Reports from Washington suggest that the favorite White House plan for Social Security reform is the so-called "Two Percent Solution."

What makes the plan politically attractive is that it promises to make the system solvent without cuts in pension benefits or higher taxes.

If so, that's amazing.

With its head sticking out of the political trenches, the plan of economists Martin Feldstein and Andrew Samwick is already being shot at by opponents of privatization. But it's getting much needed critical attention.

The dreaded transition period

For any privatization plan, the big problem is the "transition period." How do you get from the present system to a new one.

Under today's system, most of your payroll tax goes to pay the benefits of those who are retired or disabled.

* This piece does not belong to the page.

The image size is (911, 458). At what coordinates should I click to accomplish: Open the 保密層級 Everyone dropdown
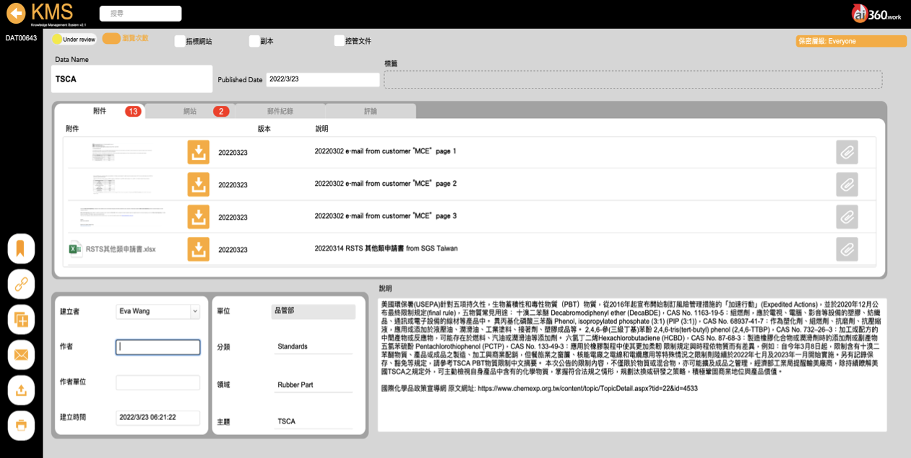pos(851,41)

Privatization plans change the strategy. The money you pay in now builds your own fund for when you retire.

Which leaves a gap. A complete switch to privatization leaves current and near-term Social Security recipients with no retirement funds. Any reformed system must take them into account.

Other privatization proposals do this by either cutting benefits or raising taxes.

Mr. Feldstein, a top economic adviser to former President Reagan, and Mr. Samwick, a professor at Dartmouth College, Hanover, N.H., say their plan doesn't cut benefits, doesn't raise taxes, and even increases retirement income over the current Social Security system.

To proponents, this clever plan harnesses both the higher returns of the stock market and the federal budget surpluses seen for the next decade.

Opponents see faulty assumptions.

The Feldstein-Samwick plan, presented to the National Bureau of Economic Research, Cambridge, Mass., calls for individuals to deposit 2 percent of their earnings in personal retirement accounts (PRAs).

The government would encourage PRA savings by providing a dollar's tax credit for every dollar deposited. The money would be invested in financial securities or bank deposits, just as IRAs are today.

When you reach retirement and start PRA withdrawals, your Social Security benefit that year would be reduced by 75 cents for every PRA dollar withdrawn.

Feldstein and Samwick assume that PRA assets - invested conservatively: 60 percent stocks, 40 percent bonds - would win the same 5.5 percent annual return that an investment would have returned in the post-World War II years through 1994.

If so, the current 12.4 percent payroll tax rate could continue indefinitely without any increase.

The plan's authors figure the PRA money, plus the 75 cents-per-dollar-offset on withdrawals, plus expected budget surpluses, would cover benefits through 2015.

The plan comes up short of money between 2015 and 2030. The government would have to cover the losses with new tax revenue or reduced government spending.

But after 2030, it's home free. PRA assets would make the whole thing self-financing.

A gap in their logic

"It's not really a solution," says Edith Rasell, an economist with the Economic Policy Institute, a liberal Washington think tank. Ms. Rasell calls the assumed 5.5 percent rate of return too high because it ignores an expected slowdown in the economy in coming decades.

She estimates the return at only 3.8 percent, a big difference over time, she says.

Policymakers evaluating these assumptions face a problem. Economists have trouble predicting next year's economy let alone the economy 30 years ahead.

Rasell also says annual administrative costs of the individual plans could amount to 1 to 2 percent of the assets, an amount Samwick considers too high.

Samwick and his critics agree that investing Social Security funds shrinks the budget surplus.

Yet Samwick considers it money well spent.

Rasell would rather see the surplus go toward government programs to improve education, better the environment, and encourage private research and development.